While related to laptop or smartphone displays, it's lighting related!
Modern quality displays go up to about 1,000 nits outdoors. Some go even above that while displaying HDR stuff (1,200 nits - iPhone 13).
What about light sources?
Let's take an F40T12 like Philips Alto with 2,500 lumens.
It's 1.5" diameter (38.1 mm), 48" long. Let's say its lighted part is 46.5" (1181.1 mm).
Now it's getting a bit difficult. What's the apex angle? Couldn't find anything but the FT light is pretty omni-directional. Let's say 300 degrees...? (I know the emission isn't totally uniform or homogenous...)
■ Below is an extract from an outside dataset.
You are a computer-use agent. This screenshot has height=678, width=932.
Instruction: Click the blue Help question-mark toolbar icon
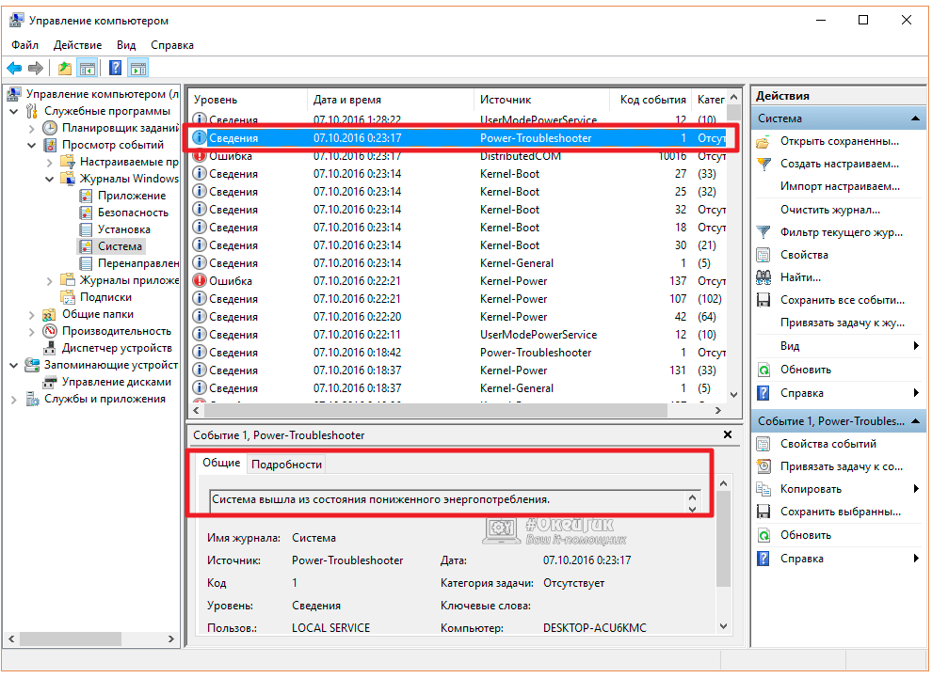pos(115,68)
The three-dimensional angular span for an apex angle, using Ω for the angular span (in steradian) and 2θ for the apex angle, is
(souce):
Ω = 2π(1 − cos 2θ/2) = 2π(1 − cos 150) = 11.724 sr
Candela to lumens calculation is
(source):
Φv(lm) = Iv(cd) × Ω(sr), so Iv = Φv / Ω
Our F40T12 is 2500 lm / 11.724 sr = 213.23 cd (using the number reversely in the calculator + our apex angle I get 2500 lm so it seems ok)
What about nits? These are just candela per square metre
(wikipedia).
The surface area of our cylindrical tube in metres is L = 2πrh = 2π * 0.0381/2 * 1.1811 = 0.141 m2
(Wikipedia).
213.23 cd / 0.141 m2 = 1511 nitsSo our F40T12 is 1.5x brighter than iPhone 13 at the maximum brightness outdoors, which should be 1000 nits
(source).
Now you can compare and tell if my calculations were correct.